Fearing Frontier Labs, Longing Inference Markets

A suspicious OpenAI encounter highlights growing distrust around AI data, and why Venice and onchain inference markets may benefit.

Fearing Frontier Labs, Longing Inference Markets

On Monday, Tristan Buckmaster of NYU released a statement detailing an absurd, and somewhat suspicious, encounter he recently had with OpenAI.

For the past year, the NYU professor has been working with a colleague, Anthropic in-house mathematician Levent Alpöge, on a set of elusive fluid dynamics problems, using LLMs like OpenAI's Codex, where they had been putting project drafts. Their research centered on smooth forcing, a niche direction Buckmaster says almost nobody else was pursuing.

After a major breakthrough in August, Buckmaster heard that rumors about their work had reached OpenAI and contacted the company on September 3.

This started a series of conversations best read directly from Buckmaster, but which progressed roughly like this:

  • OpenAI told Buckmaster an internal model had produced a forced Navier-Stokes result (involving the famously difficult equations describing how viscous fluids move) using smooth forcing, the same niche direction he and Levent had been pursuing. OpenAI later acknowledged its effort began only days earlier, after hearing the same rumor.
  • Buckmaster asked whether the model had seen or been trained on the Codex sessions containing their drafts. He was told it did not "look up user data," but says he never received an answer to the training question.
  • OpenAI researcher Sebastien Bubeck proposed coordinating their releases, including an option where Buckmaster alone would present OpenAI's result. Buckmaster says Bubeck wanted Levent removed because he worked at Anthropic, while offering to say the pair deserved the $1M Clay Prize.
  • When Buckmaster declined and said he would go public, he says he was asked, "Why would you ruin your career?"

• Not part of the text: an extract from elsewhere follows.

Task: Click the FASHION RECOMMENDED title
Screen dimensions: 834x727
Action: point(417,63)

OpenAI denies accessing their unpublished work or using their prompts to direct its agents, though it also says it "cannot rule out" de-identified data from their use of its products having helped improve its models.

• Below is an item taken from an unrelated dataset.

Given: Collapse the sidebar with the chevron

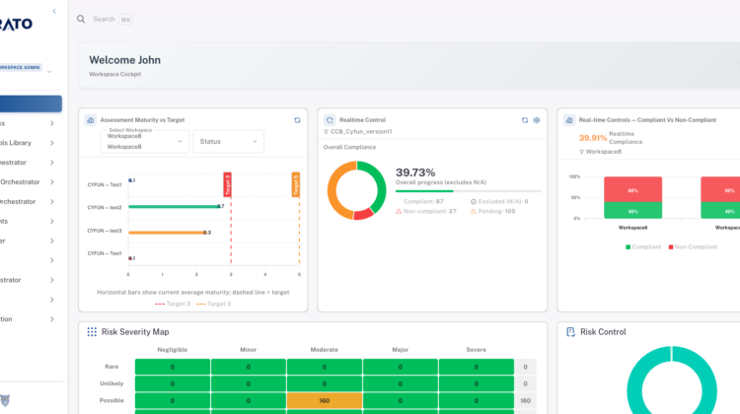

Buckmaster stresses that he does not know whether his data was used and is not accusing OpenAI of theft. Still, the strange overlap, proposed credit arrangement, and lingering training question makes me raise one, if not both, eyebrows.

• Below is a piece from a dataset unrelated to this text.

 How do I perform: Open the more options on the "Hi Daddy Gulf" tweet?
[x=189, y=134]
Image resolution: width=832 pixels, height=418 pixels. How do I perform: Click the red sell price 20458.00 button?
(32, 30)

Regardless of what truly happened, what stands out to me is the distrust mounting around these models as their capabilities grow. Personally, I find myself increasingly willing to share more with AI while also increasingly wary of what I share. It's not like people didn't know their data could be used, but that bargain feels more troublesome as the models get significantly better and the information we give them becomes more valuable. Personal agents only push this further, requiring access to our files, work, preferences, conversations, and whatever else we let them touch to actually be useful.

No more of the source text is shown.